____ Selected extract
These authors gathered for an AEI panel discussion on the issue this week to renew their commitment to a compromise solution that falls somewhere between big and bigger government policies. According to the original joint report, the plan "would provide eight weeks of gender-neutral paid parental leave, replace 70 percent of wages, and offer job protection. The policy would be fully funded by a combination of payroll taxes and savings elsewhere in the budget, with no increase in the deficit but also no adverse effects on low-income families," according to the AEI website. Translation: more spending, more taxes and supposedly paid for by savings that will never materialize.
One of the rejoinders often offered when one asserts that paid family leave deserves a big thumbs down is that it, like universal health care, is policy in many other countries (which always brings to my mind our moms' response when we'd plead to be allowed to do something on the basis of all the other kids getting to do it: If all your friends were marching off a cliff like lemmings, would you join them?) Often, Scandinavian countries are trotted out as the examples.

Well, how is paid family leave working out in Denmark?
________
____ Extracted entries
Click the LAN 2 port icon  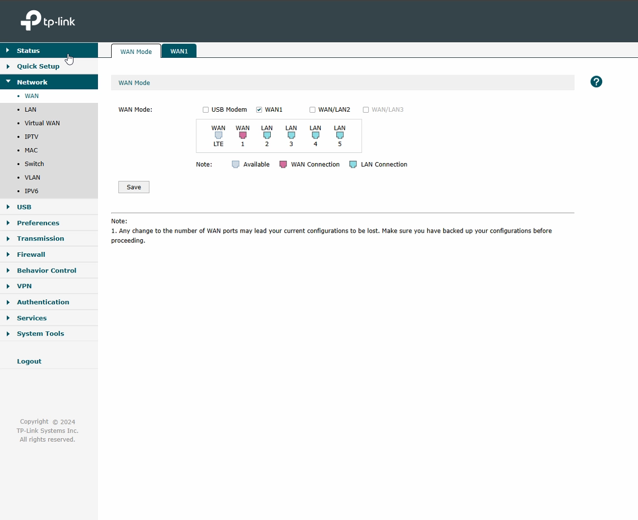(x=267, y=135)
________
____ Extracted entries
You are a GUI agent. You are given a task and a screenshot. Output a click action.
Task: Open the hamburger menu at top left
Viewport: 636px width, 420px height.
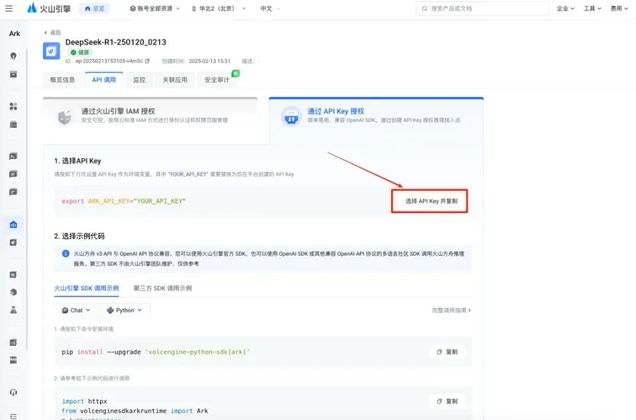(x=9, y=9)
________
____ Extracted entries
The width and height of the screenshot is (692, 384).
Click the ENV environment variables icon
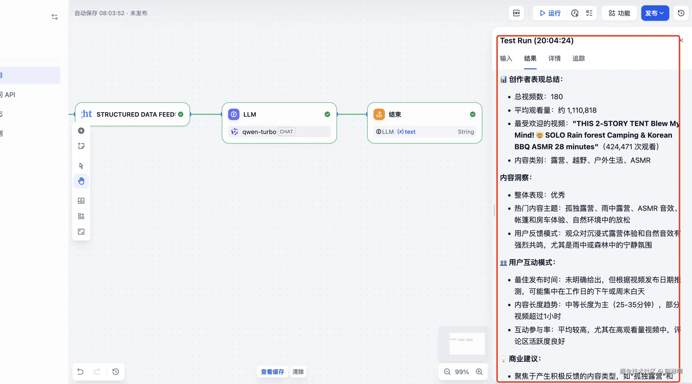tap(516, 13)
________
◆ Challenge ◆
Pick up the paid family leave article after its last line and write the next passage.

◆ Task output ◆
Denmark is often cited as an example of working-parent paradise. The government offers 52 weeks of paid leave and other generous family-friendly benefits. But even in paradise, there's no such thing as a free lunch. A January 2018 National Bureau of Economic Research paper by economists Henrik Kleven, Camille Landais and Jakob Egholt Sogaard looks at what happened to the earnings of 470,000 Danish women who gave birth for the first time between 1985 and 2003. These researchers found that having children was a career bummer for women.
For instance, they found that while men's and women's pay grew at roughly the same rates before they had kids, mothers saw their earnings rapidly reduced by nearly 30% on average, compared to the trajectory they were on before having kids. Men, on the other hand, saw their pay grow at the same rate before and after their children were born. Women may also become less likely to work, and if still employed, had earned lower wages and worked fewer hours.
I kind of wish deRugy had named names. I've been following the work on this by AEI's Aparna Mathur, and while she's quite the credentialed economist, it appears that organization's more free-market scholars' orientations have not rubbed off on her much. AEI's thinkers really don't march in lockstep.

In a talk on Tuesday at the Heritage Foundation, Jordan Peterson displayed his incisiveness chops big-time:


Life satisfaction comes when we believe we are making our way to a “valid endpoint,” Peterson said, and this mentality isn’t really “optional,” even for nihilists—who deny all meaning in life—because their misery is what gives them meaning.
“The destruction of the narratives that guide us individually, psychologically, and that also unite us, socially, familially … it’s an absolute catastrophe,” Peterson said. And this reality is the result of the “unholy marriage of the postmodern nihilism with this Marxist utopian notion.”
Despite the philosophical incompatibility of these concepts, they have been combined into a potent stew in the late modern age, where group identity is all that matters and individuals are subsumed to the collective.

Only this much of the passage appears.